OTTERDOG_CONFIG_OWNER=<GitHub organization hosting the otterdog.json, e.g. OtterdogTest>
OTTERDOG_CONFIG_REPO=<GitHub repo hosting the otterdog.json, e.g. otterdog-configs>
OTTERDOG_CONFIG_PATH=<Path to the otterdog.json, e.g. otterdog.json>
OTTERDOG_CONFIG_TOKEN=<a valid GitHub token, no need for any permissions, just for rate limit purposes>

GITHUB_ADMIN_TEAMS=<comma separated list of teams>
GITHUB_WEBHOOK_ENDPOINT=/github-webhook/receive
GITHUB_WEBHOOK_SECRET=<the webhook secret as configured for the GitHub App>
GITHUB_WEBHOOK_VALIDATION_CONTEXT=<the validation context, e.g. otterdog/otterdog-validation>
GITHUB_WEBHOOK_SYNC_CONTEXT=<the sync context, e.g. otterdog/otterdog-sync>

GITHUB_APP_ID=<app id>
GITHUB_APP_PRIVATE_KEY=<path to the private key file>

DEPENDENCY_TRACK_URL=<base url to your dependency track installation, e.g. https://sbom.eclipse.org>
DEPENDENCY_TRACK_TOKEN=<api key with at least BOM_UPLOAD permissions>

Webhook forwarding

You can use https://smee.io to forward webhook events sent by GitHub to your local machine.

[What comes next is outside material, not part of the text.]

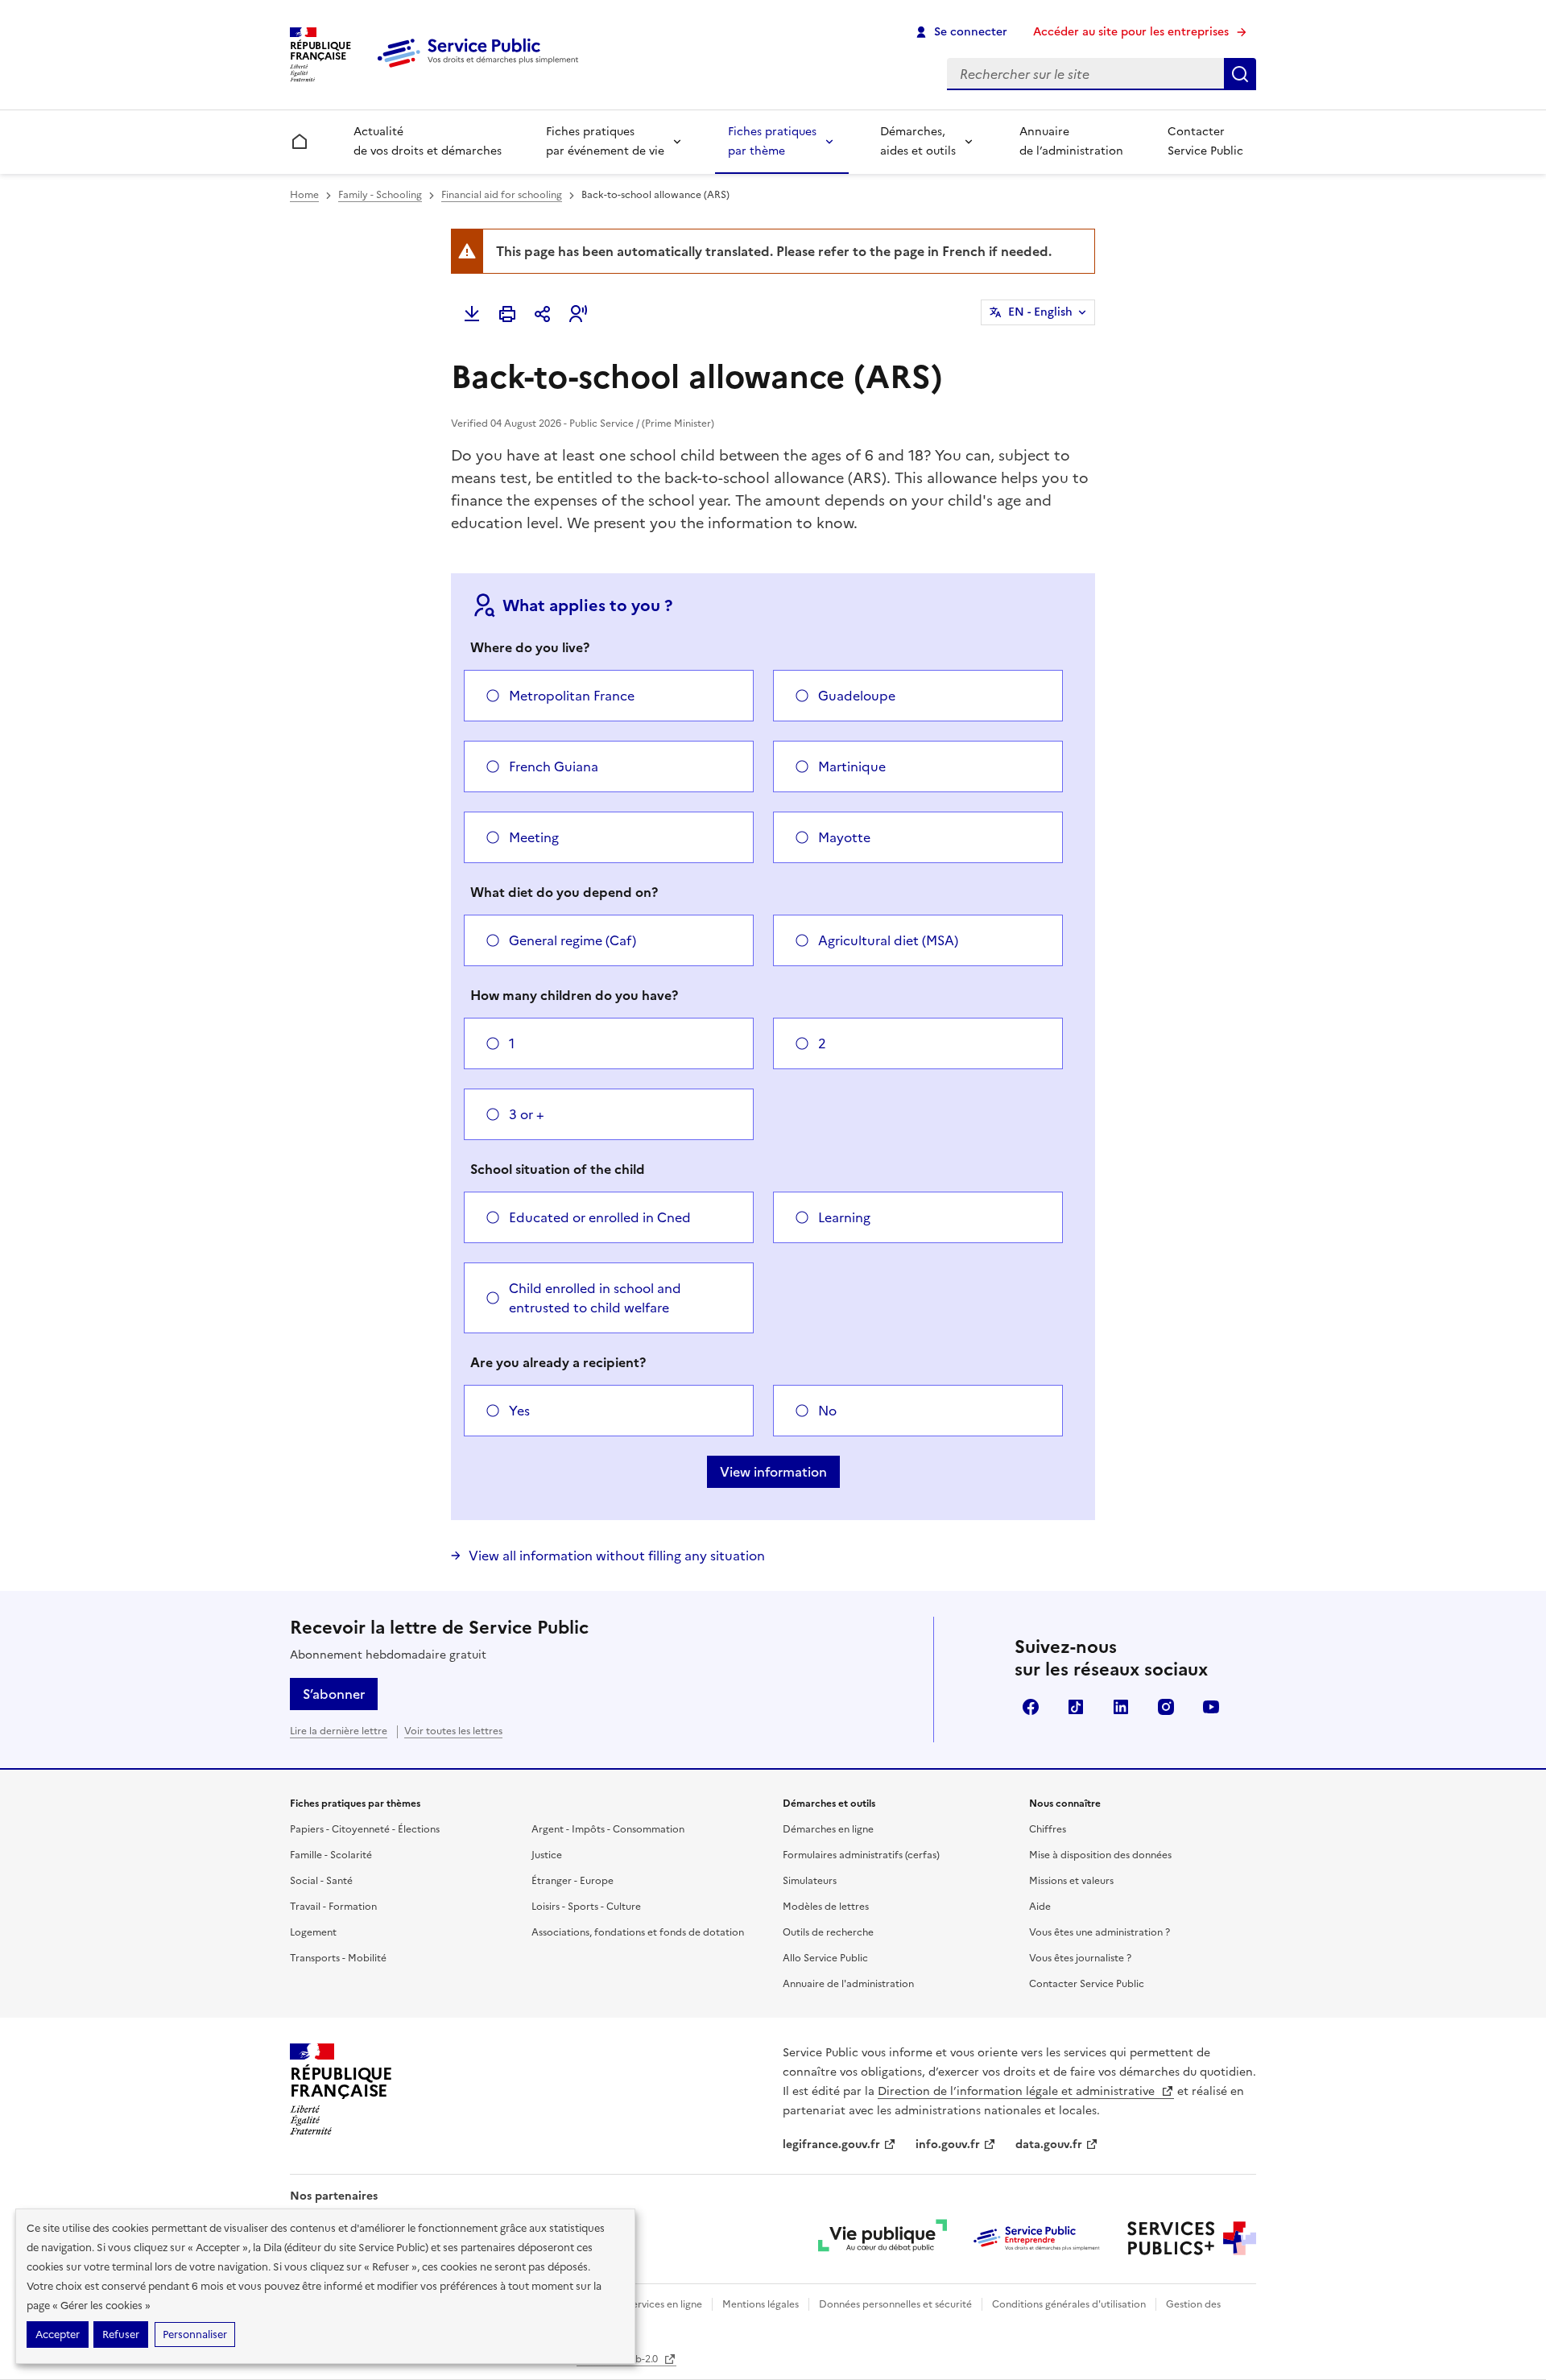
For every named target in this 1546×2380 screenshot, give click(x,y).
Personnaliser (195, 2334)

Install the smee.io cli tool and create a script like that (replace <channel> according to the channel you created):

#!/bin/bash
smee -u https://smee.io/<channel> --target http://127.0.0.1:5000/github-webhook/receive

Start the local development version

Build a docker image of otterdog the first time you want to run otterdog locally:

cd docker
./control.sh build

Start the local development instance:

cd docker
./control.sh startdev

Note: there is no need to rebuild the docker image everytime you want to run otterdog locally. The docker compose configuration mounts the source code into the container. Also debug / reloader mode is enabled, so code or template changes should trigger an app restart for quick testing.